Although I generally stick to Python, I am going to go off on a tangent about statistics, data sets and R. You’ve been warned.
Getting the data
Last week, the World Bank released some of its underlying data that it uses as development indicators. The data is fairly clean and easy to work with. I grabbed the USA data in Excel format and transposed it (using “paste special”) so that each year was a row instead of having the years as columns. Then I saved it as a CSV file on my desktop.
Working with the data in R
R is a programming language that focuses on statistics and data visualization. Unlike Python, R has a number of useful functions for statistics as built-ins to the language.
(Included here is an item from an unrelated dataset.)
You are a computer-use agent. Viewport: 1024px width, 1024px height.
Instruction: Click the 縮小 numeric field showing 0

These features allow you to easy find means, minimums, maximums, standard deviations, summarize data sets, plot graphs and more. Working with the data is very interesting and it provides a good way to learn R.
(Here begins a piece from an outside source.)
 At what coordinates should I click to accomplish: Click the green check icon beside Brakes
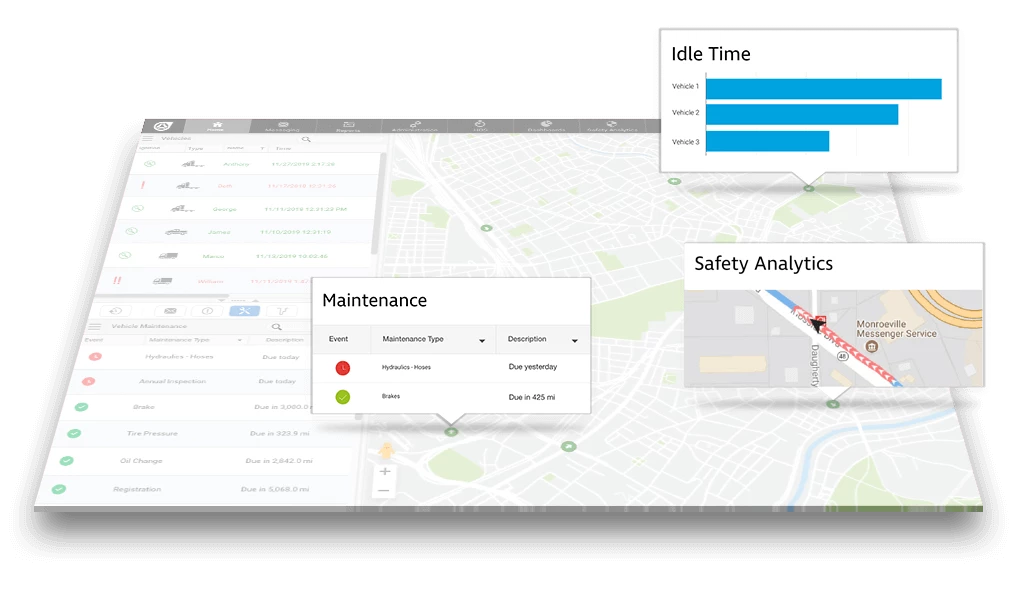click(342, 397)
First off, you can read in the CSV file saved easily.
|
usa = read.csv('~/Desktop/worldbank_us.csv') |
The variable usa contains all columns of data and the columns can be accessed easily:
|
#show the population data usa$Population..total # Show urban population as a percentage of the total usa$Urban.population....of.total. # Show all available columns names(usa) # Summarize all the columns summary(usa) |
Plotting with R
Visualizing the data is the real interesting aspect and this is where R really shines. First we need to get the columns we want to graph.
|
year = usa$Indicator energy = as.integer(as.matrix(usa$Energy.use..kt.of.oil.equivalent.)) pop = as.integer(as.matrix(usa$Population..total)) energy_per_capita = energy/pop * 1000 |
There are some missing data points in both the population and energy use columns for the most recent years. It is possible that that data hasn’t yet been collected and verified. By coercing the data into an integer vector any non-integer data points will be converted into the R NA type. While similar to null or Python’s None, this type indicates that the data is not available and it will be ignored in plotting. Once the data is ready, it can be plotted easily.
|
# plot the data onto a graphical chart plot(year, energy_per_capita, xlab="Year", ylab="Energy Use (tons of oil per person)", main="US Energy Use", type="o", sub="http://data.worldbank.org", col="blue") |
When I saw the resulting graph I thought to myself: WOW, that’s a lot of energy. I don’t think I use multiple tons of oil per year, but I assume this also includes industrial, commercial and military usage. Still, that’s a lot of energy. It’s interesting to note that the peak of US energy usage was 1978 and then there’s the subsequent decline due to the energy crisis. The next thing I thought about was how energy usage has leveled off while population has continued to grow. So I decided to put population on the same chart.
|
# allow a 2nd line on the same plot par(new=T) plot(year, pop, xlab="", ylab="", axes=F, type="o", col="red") mtext("Population", side=4, col="red") |
While the leveling of energy usage may not be as amazing as I thought due to the fact that a significant percentage of it must be industrial use which is probably declining, it is still interesting and fairly impressive. While the population has continued to grow fairly linearly, energy usage is flat or slightly less than it was 35 years ago. I guess those slightly more efficient water heaters and refrigerators are paying off.